The Welsh Ambulance Service’s “major incident special emergency”, restricting services in Cardiff and parts of the Vale of Glamorgan to urgent cases, was finally called off on Monday evening.

During the day one elderly pedestrian was left waiting on the road for an ambulance more than two hours after she was hit by a car.

Six voluntary ambulance crews from St John Cymru were called in to help services across South Wales.

Plaid AM Leanne Wood said, “I think the Health Minister is being dangerously complacent if he thinks this problem is a one-off. It would be tantamount to negligence for a patient in a genuine emergency to be left waiting for as much as two hours for an ambulance or be forced to make as many as eight phone calls to 999 before getting a response. Urgent action is now required. The Minister has got to get a grip on the situation. Patients should never have to suffer this again.”

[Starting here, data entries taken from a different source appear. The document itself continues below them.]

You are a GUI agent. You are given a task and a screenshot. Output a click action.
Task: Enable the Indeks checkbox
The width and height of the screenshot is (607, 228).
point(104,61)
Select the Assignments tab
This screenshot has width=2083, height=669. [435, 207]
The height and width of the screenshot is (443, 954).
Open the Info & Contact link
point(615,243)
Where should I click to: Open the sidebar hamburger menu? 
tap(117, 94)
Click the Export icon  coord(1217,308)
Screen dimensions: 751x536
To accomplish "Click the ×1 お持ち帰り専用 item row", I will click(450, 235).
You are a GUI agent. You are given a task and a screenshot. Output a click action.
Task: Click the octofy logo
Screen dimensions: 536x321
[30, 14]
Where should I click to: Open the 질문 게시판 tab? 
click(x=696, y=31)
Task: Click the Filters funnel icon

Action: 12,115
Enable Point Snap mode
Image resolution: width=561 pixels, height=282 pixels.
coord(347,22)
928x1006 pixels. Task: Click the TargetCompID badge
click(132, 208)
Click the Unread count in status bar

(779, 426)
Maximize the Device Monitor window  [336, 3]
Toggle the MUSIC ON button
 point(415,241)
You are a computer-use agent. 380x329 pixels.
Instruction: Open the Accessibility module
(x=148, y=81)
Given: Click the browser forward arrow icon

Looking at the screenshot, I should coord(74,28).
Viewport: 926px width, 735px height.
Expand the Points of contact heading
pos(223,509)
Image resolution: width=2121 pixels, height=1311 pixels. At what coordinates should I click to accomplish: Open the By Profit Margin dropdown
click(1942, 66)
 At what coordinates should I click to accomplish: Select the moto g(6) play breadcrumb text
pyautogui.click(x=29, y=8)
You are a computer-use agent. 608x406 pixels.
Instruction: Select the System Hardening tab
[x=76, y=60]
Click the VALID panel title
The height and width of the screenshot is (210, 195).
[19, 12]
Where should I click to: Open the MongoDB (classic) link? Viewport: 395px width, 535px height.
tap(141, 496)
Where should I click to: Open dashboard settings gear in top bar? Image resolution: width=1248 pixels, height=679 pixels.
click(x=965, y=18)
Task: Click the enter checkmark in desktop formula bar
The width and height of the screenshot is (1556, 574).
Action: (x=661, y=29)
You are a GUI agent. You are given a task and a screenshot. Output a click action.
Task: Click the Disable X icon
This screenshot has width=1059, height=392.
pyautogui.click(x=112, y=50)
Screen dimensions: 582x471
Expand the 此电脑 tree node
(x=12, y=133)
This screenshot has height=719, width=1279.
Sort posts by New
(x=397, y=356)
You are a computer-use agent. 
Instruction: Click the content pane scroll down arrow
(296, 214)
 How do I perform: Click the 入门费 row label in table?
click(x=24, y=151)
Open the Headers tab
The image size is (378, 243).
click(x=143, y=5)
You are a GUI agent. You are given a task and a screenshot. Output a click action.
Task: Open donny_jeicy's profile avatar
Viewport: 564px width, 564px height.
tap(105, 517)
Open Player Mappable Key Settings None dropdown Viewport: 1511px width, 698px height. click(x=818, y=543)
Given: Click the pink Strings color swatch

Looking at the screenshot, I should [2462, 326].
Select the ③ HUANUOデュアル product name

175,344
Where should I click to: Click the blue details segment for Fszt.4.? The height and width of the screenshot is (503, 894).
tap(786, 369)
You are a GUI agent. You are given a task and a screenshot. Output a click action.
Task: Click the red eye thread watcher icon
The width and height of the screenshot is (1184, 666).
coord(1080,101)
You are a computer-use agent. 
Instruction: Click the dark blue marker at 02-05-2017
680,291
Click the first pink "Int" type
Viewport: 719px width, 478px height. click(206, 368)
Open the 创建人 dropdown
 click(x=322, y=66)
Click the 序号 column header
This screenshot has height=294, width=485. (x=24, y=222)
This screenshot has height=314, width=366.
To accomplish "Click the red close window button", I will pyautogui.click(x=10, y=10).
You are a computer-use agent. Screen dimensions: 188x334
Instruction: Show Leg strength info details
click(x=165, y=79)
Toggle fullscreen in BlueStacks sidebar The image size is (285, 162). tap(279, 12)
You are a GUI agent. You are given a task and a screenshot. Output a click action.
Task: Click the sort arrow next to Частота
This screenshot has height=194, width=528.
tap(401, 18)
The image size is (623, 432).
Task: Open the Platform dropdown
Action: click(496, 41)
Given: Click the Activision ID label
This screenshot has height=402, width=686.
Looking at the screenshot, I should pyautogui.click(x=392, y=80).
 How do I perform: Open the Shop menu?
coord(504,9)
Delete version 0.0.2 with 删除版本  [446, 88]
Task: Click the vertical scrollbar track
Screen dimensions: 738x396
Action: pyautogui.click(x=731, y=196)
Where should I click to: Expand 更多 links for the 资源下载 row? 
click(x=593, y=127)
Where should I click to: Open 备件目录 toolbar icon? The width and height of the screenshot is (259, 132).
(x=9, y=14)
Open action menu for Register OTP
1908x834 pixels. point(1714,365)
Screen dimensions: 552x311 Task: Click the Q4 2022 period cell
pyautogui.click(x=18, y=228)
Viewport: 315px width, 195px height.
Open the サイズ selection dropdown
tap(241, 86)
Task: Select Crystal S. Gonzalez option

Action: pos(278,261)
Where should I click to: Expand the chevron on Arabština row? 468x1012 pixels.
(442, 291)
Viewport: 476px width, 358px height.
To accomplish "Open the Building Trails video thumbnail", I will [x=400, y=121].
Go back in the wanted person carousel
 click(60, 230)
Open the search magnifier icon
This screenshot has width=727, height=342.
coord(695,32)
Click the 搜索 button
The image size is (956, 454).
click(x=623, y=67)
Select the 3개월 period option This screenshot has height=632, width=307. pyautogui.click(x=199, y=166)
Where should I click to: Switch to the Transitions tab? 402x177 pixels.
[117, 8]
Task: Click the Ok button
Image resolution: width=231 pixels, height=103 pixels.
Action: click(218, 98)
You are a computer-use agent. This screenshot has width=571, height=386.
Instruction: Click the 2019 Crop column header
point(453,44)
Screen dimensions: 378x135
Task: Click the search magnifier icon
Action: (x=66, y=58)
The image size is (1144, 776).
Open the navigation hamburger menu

Accident and emergency services at UHW were also stretched on Monday, with a tent erected to shelter patients waiting to be seen by A&E staff.

A spokesperson for Cardiff and Vale NHS Trust last night said, “The emergency unit at the University Hospital of Wales remains under great pressure, with high numbers of patients coming through our doors. We continue to use every available resource to make sure that our patients are treated as quickly and effectively as possible.”